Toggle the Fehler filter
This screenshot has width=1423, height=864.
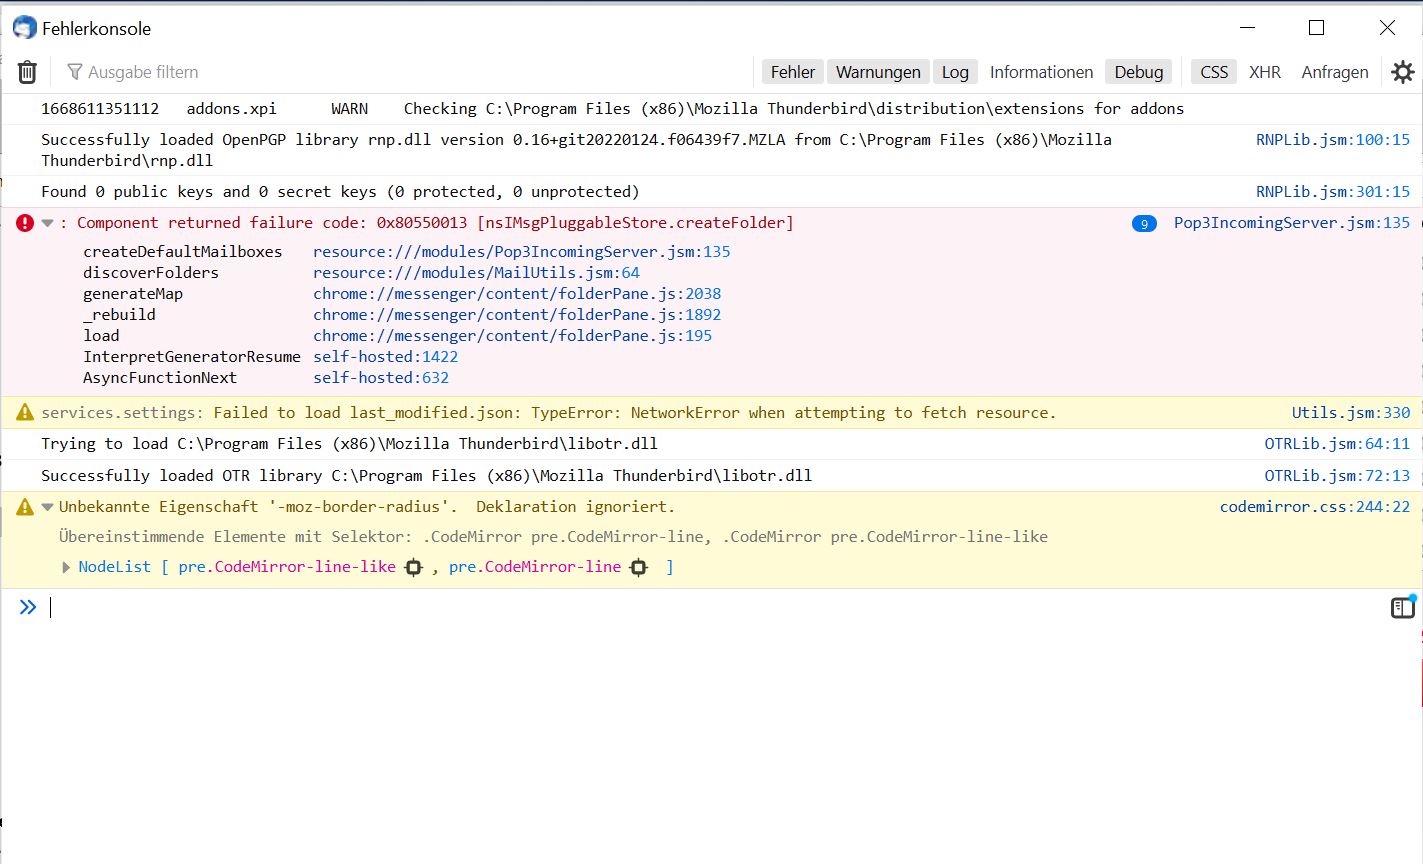792,72
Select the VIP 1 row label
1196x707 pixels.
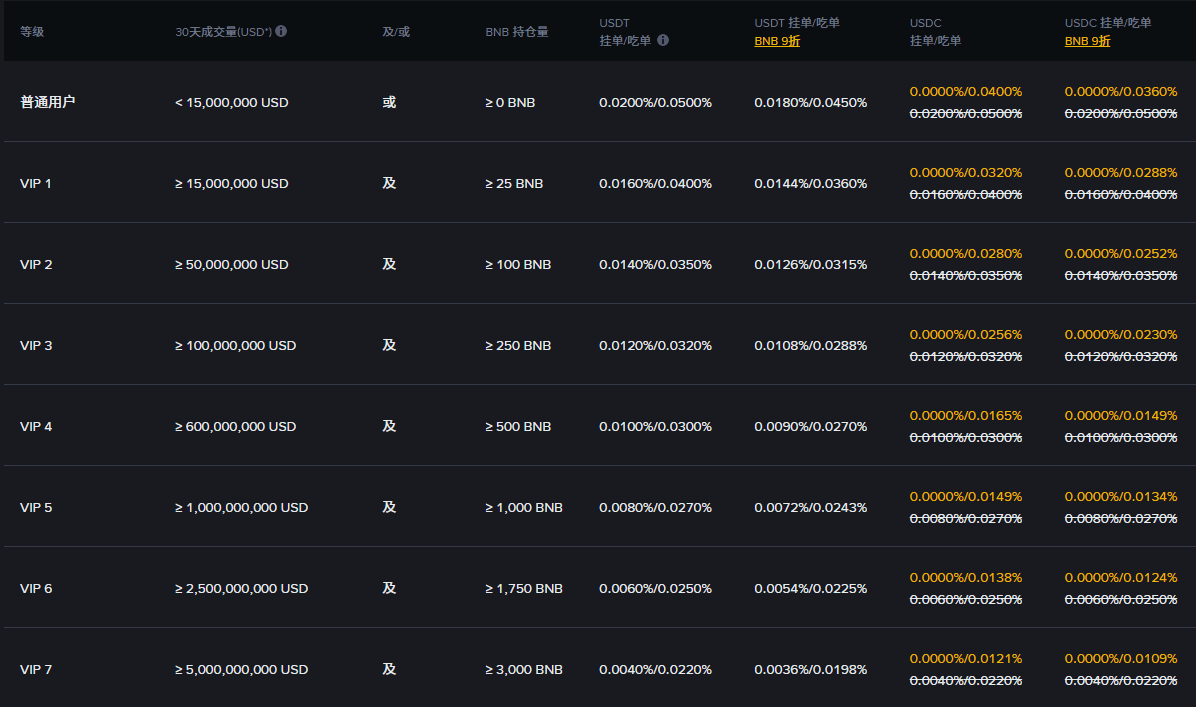[36, 183]
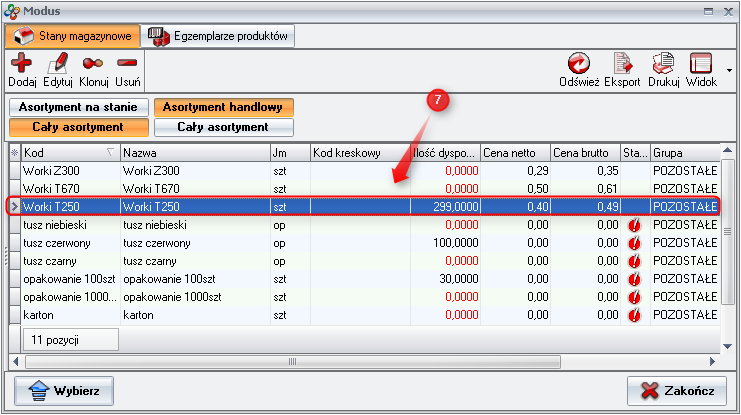Click the Dodaj (add) plus icon

pyautogui.click(x=21, y=64)
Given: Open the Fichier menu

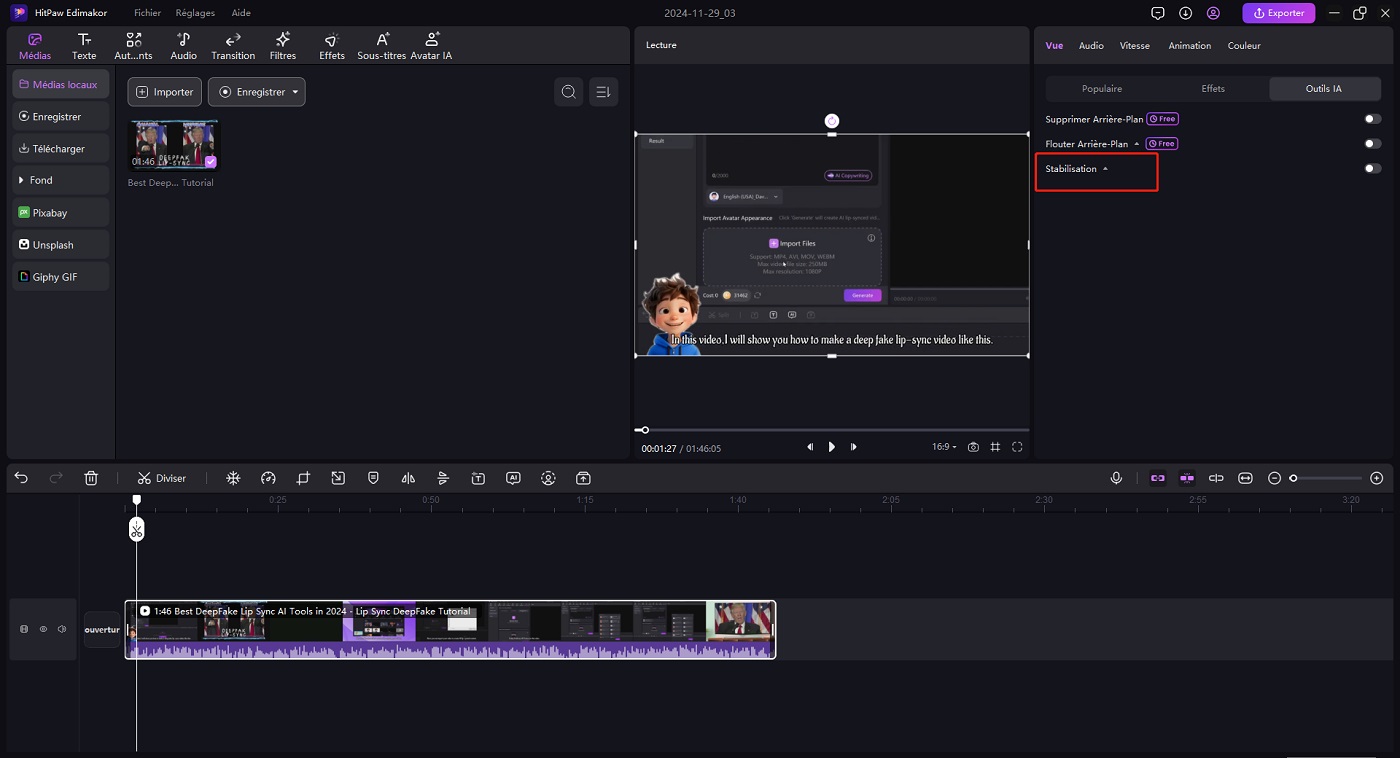Looking at the screenshot, I should [147, 13].
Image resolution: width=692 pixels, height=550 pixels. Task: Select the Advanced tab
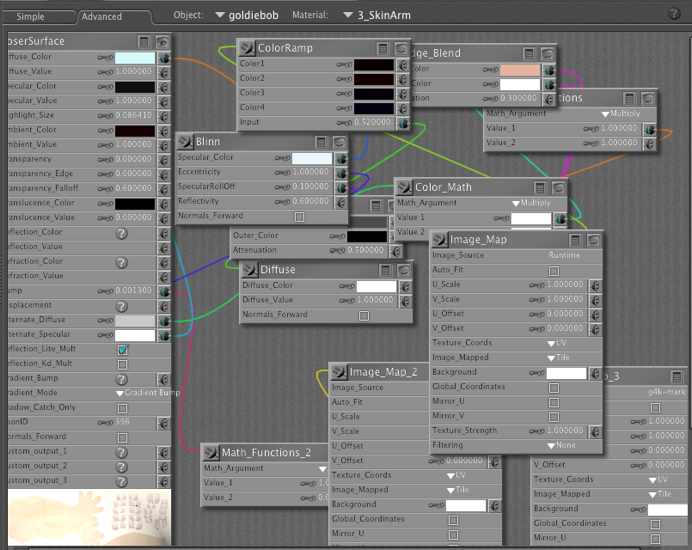(x=101, y=16)
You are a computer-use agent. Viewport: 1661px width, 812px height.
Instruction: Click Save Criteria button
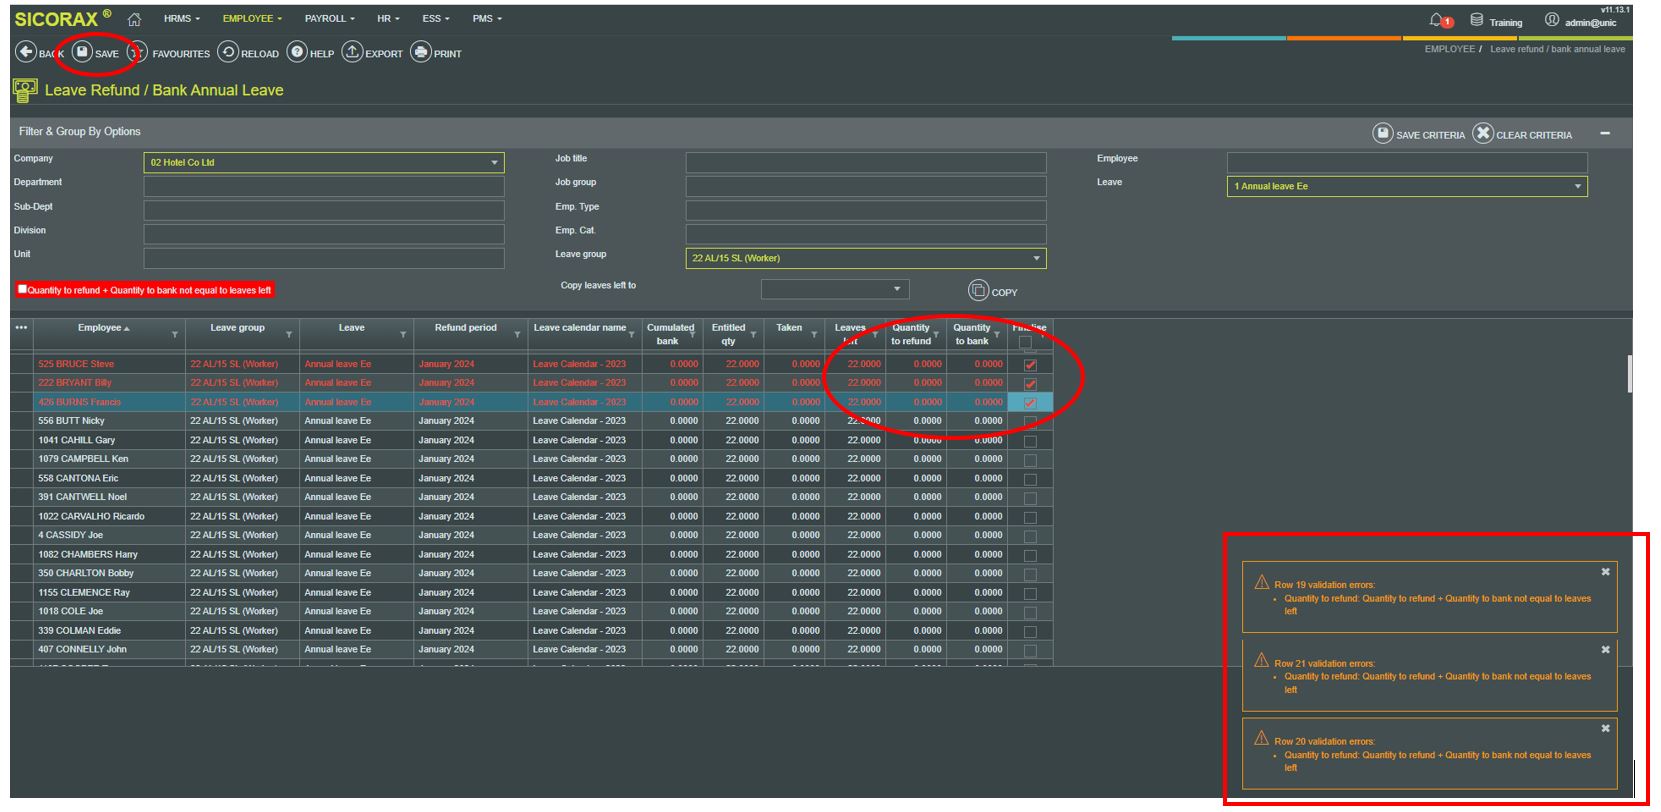coord(1382,134)
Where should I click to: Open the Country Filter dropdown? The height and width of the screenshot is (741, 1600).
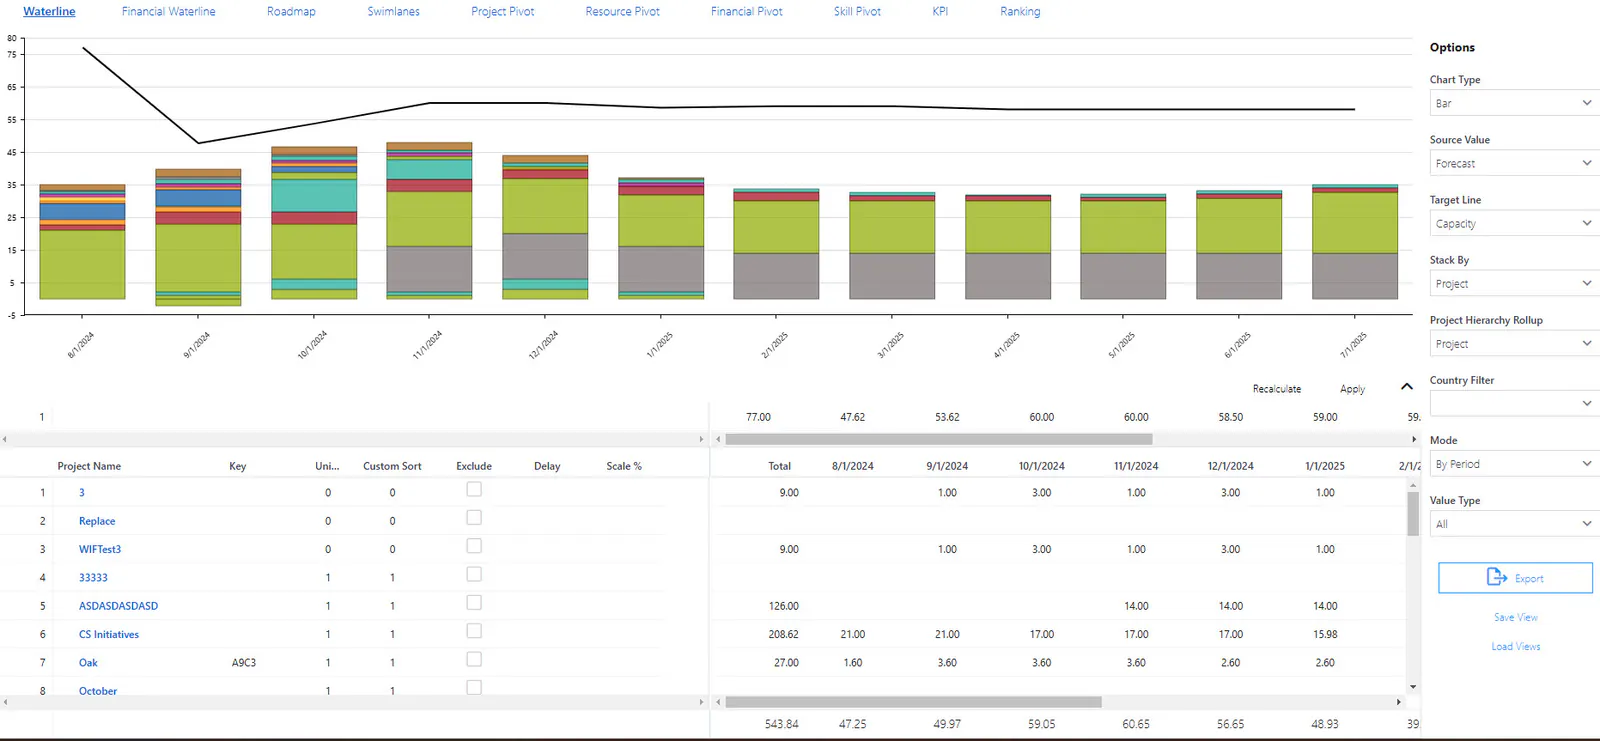(1514, 403)
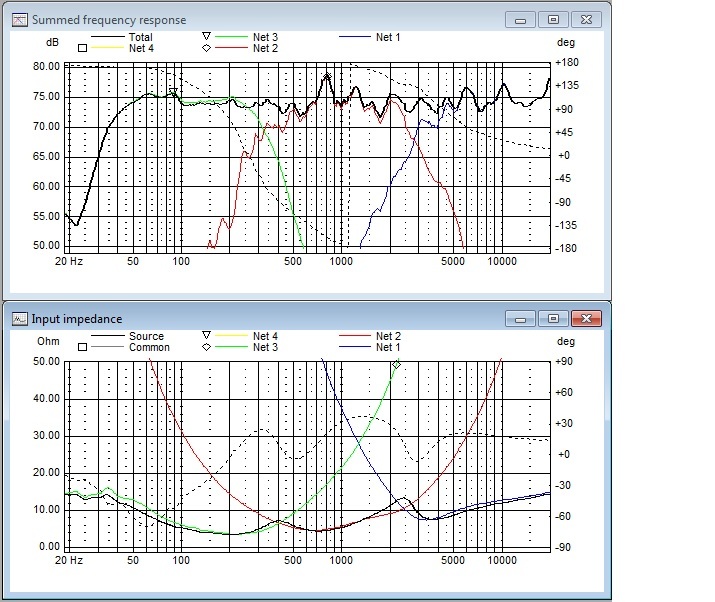The image size is (715, 602).
Task: Maximize the Summed frequency response window
Action: (552, 19)
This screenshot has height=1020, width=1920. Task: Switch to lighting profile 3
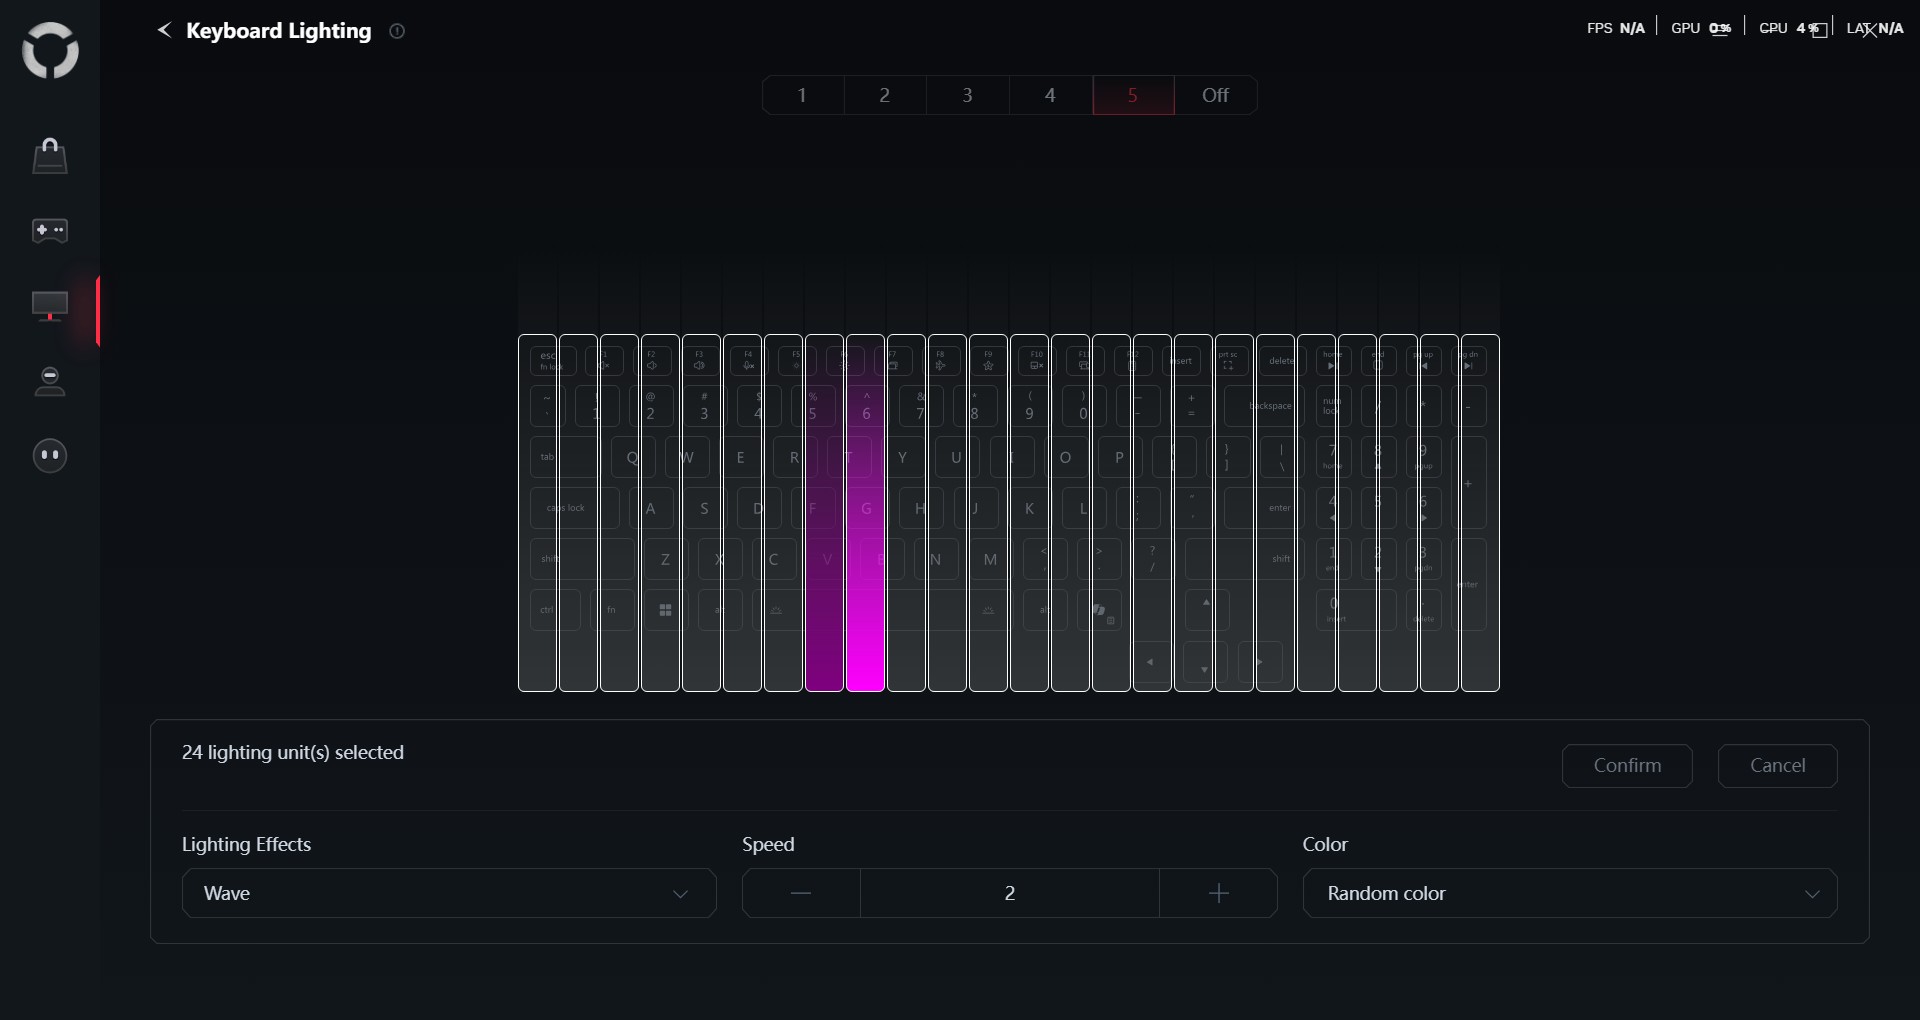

◆ ◆ ◆ ◆ ◆ ◆ ◆

§ **TASK BRIEF**: Copy out the entries above in full and exactly, skipping every picture.

§ **EXERCISE ANSWER**:
Toggle the Fehler filter
This screenshot has width=1423, height=864.
792,72
Select the VIP 1 row label
1196x707 pixels.
[36, 183]
Click the Dodaj (add) plus icon

pyautogui.click(x=21, y=64)
Given: Open the Fichier menu

Looking at the screenshot, I should [147, 13].
Image resolution: width=692 pixels, height=550 pixels. Task: Select the Advanced tab
(x=101, y=16)
You are a computer-use agent. Viewport: 1661px width, 812px height.
Instruction: Click Save Criteria button
coord(1382,134)
Where should I click to: Open the Country Filter dropdown? The height and width of the screenshot is (741, 1600).
(1514, 403)
The image size is (715, 602).
Task: Maximize the Summed frequency response window
Action: (552, 19)
This screenshot has height=1020, width=1920. Task: Switch to lighting profile 3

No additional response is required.